Bodhanand died in 1952, but Ambedkar did not forget the promise he had made to the monk.

In 1956 he invited Pragyanand and four monks to give him ‘diksha’.
Though age has taken its toll but Pragyanand’s eyes sparkle while talking about the event. “Earlier there were very few Buddhists in the country, but lakhs gathered on the call of Ambedkar to adopt Buddhism. After a gap of thousand years, Buddhism started to gain ground in the country of its origin,” he said.

“To widen its base a religion requires political support,” the saffron- clad octogenarian ‘bhikshu’ spoke even as he was busy blessing and motivating devotees at the Buddha Vihara near Lucknow’s Risaldar Park.

“With the support of King Ashoka it spread in the Indian subcontinent and East Asia. When Dr Ambedkar adopted Buddhism the number of Buddhists swelled here. Now our hope is BSP supremo Mayawati,” Pragyanand said. “Though she has not adopted Buddhism but ensures that Buddhist monks are present in all her party programmes. She even named several districts after Buddha. The message to the masses is clear that the BSP government has leaned towards Buddhism, even when she is wooing political support of the Brahmins.”   

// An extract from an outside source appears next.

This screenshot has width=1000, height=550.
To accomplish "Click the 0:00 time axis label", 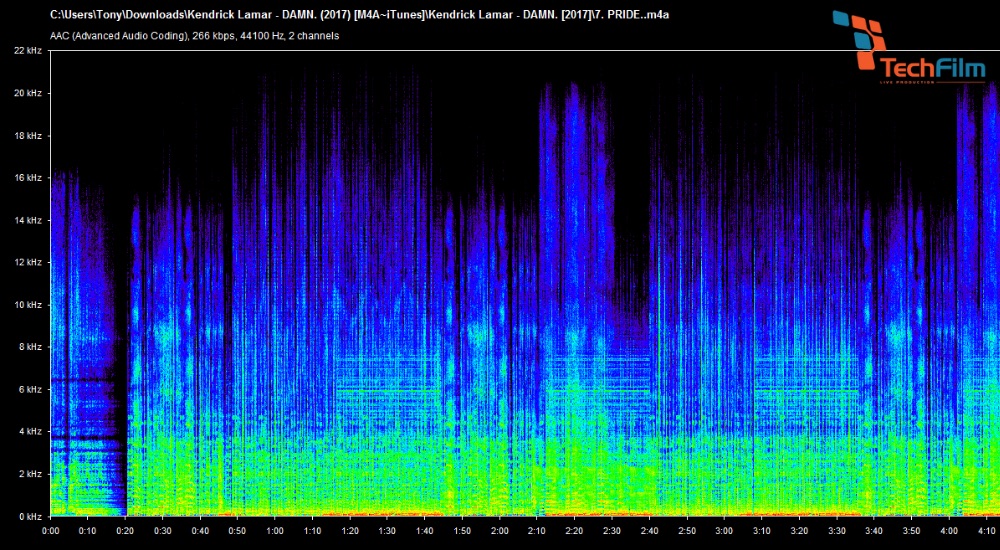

Unmindful of the internecine battle between LTTE guerillas and the Sri Lankan army in his native country, this no-ordinary monk is busy spreading the message of Buddha in a foreign land. He still continues with his mission which began at the age of thirteen in 1941. Then Pragyanand had left his native village Galagodar near Kandy in Sri Lanka, sailed across the Palk Strait and landed in India to work as a missionary.

That his work for Buddhism is on the right path was evident as hundreds of devotees jostled for a ‘darshan’ of the ‘bhikshu’ at a programme organised to mark the 2550 ‘mahaparinirvana’ of Buddha on Saturday.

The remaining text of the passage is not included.